Task:
Count how many lines in the entries below hold "icon". Only the number belongs in the answer.

Data for review:
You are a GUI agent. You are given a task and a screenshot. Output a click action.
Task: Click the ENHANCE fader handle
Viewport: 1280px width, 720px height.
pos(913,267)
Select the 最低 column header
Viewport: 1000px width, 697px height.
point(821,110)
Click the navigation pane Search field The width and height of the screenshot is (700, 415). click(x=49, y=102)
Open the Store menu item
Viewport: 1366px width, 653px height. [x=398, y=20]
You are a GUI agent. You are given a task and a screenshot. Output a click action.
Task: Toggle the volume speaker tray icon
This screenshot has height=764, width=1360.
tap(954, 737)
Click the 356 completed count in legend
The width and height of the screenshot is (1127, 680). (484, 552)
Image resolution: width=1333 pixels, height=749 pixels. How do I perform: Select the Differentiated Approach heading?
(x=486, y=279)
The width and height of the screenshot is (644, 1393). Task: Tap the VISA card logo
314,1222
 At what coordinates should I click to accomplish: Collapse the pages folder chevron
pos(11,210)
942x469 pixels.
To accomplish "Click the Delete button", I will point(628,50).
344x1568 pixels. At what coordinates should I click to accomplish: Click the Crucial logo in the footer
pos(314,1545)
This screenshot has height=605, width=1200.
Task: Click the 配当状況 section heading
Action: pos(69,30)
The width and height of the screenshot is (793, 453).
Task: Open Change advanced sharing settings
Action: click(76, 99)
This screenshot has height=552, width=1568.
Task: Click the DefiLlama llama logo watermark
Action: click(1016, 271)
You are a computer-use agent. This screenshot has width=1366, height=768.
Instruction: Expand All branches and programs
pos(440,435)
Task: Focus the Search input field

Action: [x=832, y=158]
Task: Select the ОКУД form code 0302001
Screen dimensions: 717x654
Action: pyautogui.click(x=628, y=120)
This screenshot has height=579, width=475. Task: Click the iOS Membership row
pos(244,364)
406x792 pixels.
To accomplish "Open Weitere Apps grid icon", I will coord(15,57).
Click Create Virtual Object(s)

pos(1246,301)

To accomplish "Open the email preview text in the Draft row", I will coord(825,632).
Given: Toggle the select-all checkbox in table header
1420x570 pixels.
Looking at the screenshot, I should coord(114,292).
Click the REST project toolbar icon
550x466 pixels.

Solution:
3